- [Your tasks]:
a. Repeat the part of the passage on vampire media in 2008 starting with "Vampires were having" and going on through "3 billion dollars.".
b. In the passage on vampire media in 2008, which network adapted L.J Smith's series The Vampire Diaries for TV?
c. Carry the passage on vampire media in 2008 further, picking up after its final sentence.

Vampires were having quite the renaissance in 2008. In cinemas, director Tomas Alfredson’s adaptation of John Ajvide Lindqvist’s 2004 novel Let The Right One In was proving an unexpected hit. In a similar vein – pun absolutely intended – enjoying an even richer level of success was another page-to-screen adaptation, this being the year in which the first Twilight movie debuted in cinemas. Twilight was a phenomenon. If the source material was popular, author Stephenie Meyers’ books selling well in excess of 100 million copies, the films were something else, pulling in over 3 billion dollars.

Within the world of TV, the CW’s adaptation of writer L.J Smith’s young adult series The Vampire Diaries was gearing up to be launched in the September of the following year. The BBC’s brilliant Being Human, a kitchen-sink drama about a vampire, a werewolf and a ghost taking part in a Bristol-based flat share, was already there. And then, in September, from HBO and the pen of Six Feet Under creator Alan Ball, tapping into the pre-existing audience of Charlaine Harris’s The Southern Vampire Mysteries novels, from which the show was adapted, there was True Blood. Vampires were everywhere.

- [Raw records]:
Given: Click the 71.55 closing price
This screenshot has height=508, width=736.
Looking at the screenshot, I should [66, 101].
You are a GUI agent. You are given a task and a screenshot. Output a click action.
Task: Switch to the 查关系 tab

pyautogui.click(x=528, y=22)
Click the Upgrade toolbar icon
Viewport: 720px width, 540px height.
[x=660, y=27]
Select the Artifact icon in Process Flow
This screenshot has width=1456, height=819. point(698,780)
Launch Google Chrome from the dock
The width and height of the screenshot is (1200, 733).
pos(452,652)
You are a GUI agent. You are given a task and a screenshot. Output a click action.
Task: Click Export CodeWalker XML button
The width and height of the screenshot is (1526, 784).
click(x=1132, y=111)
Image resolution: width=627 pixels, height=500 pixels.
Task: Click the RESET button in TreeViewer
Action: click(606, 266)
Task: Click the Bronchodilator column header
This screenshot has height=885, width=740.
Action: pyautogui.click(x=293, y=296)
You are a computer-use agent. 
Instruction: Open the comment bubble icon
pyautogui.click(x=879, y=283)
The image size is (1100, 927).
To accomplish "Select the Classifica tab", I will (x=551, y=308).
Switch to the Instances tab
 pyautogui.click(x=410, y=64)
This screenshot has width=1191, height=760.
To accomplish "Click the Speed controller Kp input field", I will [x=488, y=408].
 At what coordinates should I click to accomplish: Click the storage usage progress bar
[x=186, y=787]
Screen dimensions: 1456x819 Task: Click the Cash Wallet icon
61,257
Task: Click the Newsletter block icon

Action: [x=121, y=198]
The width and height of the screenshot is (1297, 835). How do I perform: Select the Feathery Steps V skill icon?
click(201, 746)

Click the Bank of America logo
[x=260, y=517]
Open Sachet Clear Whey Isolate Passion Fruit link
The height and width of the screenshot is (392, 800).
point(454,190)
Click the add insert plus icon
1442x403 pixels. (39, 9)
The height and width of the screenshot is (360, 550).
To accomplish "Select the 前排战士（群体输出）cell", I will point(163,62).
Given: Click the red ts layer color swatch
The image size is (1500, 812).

- [Answers to the exercises]:
a.
Vampires were having quite the renaissance in 2008. In cinemas, director Tomas Alfredson’s adaptation of John Ajvide Lindqvist’s 2004 novel Let The Right One In was proving an unexpected hit. In a similar vein – pun absolutely intended – enjoying an even richer level of success was another page-to-screen adaptation, this being the year in which the first Twilight movie debuted in cinemas. Twilight was a phenomenon. If the source material was popular, author Stephenie Meyers’ books selling well in excess of 100 million copies, the films were something else, pulling in over 3 billion dollars.

b. The CW

c.
In True Blood’s case, ‘everywhere’ mostly means ‘in bed’. From the opening credits onwards, country singer Jace Everett’s swampy 2005 single “Bad Things” purring the shows desire to do ‘bad things with you’, True Blood was absolutely filthy. There were threesomes. Foursomes. Fivesomes. In forests. In cemeteries. Glowing fairy orgasms! Werewolf-on-werewolf action! And there was an awful lot of industrial metal. It took just seven episodes of Season 1 for two characters, Jason and Amy, to have sex on V (that being vampire blood, a drug which appears to the precise meeting point between ecstasy and LSD), causing the two of them to have sex while flying.

Sexual Metaphors

“Vampires are total sexual metaphors,” said showrunner Alan Ball at the time, “there’s just no way around that”. It’s hard to argue otherwise. From the off, Bram Stoker’s Dracula was a story about Victorian-era anxieties like syphilis and changing gender roles as much as it was about a dude who comes and bites you in the night. And with new eras come new concerns. Despite being pitched at a young audience, even Twilight’s success concerned sex, or rather the lack of it, Mormon Stephanie Meyer creating perhaps the first prudish vampire tale ever (of course, the more sinister reading, is that a woman’s lust (Bella being totally up for doing the thing) is to be regulated by a man (Edward blocking his own cock), but let’s save that one for another time).

True Blood, the story of what happens when vampires come out of the shadows, in the wake of the development and industrialisation of synthetic blood – the titular Tru Blood, note the lack of ‘e’ – was full of metaphor. The complexities of questions posed from the off was a huge reason why the show appealed. Some deduced this was all metaphor for people living with AIDS. Some thought it was about gay rights – the vampire-integration-protesting-Jesus-nut placards that roared ‘God Hates Fangs’ felt like it backed that theory up. Yet even away from sex, there was plenty of allegory. Maybe this was all about race. The fact the show was set in the deep south of America suggested it might be. Vampire Bill even fought for the confederates during the Civil War.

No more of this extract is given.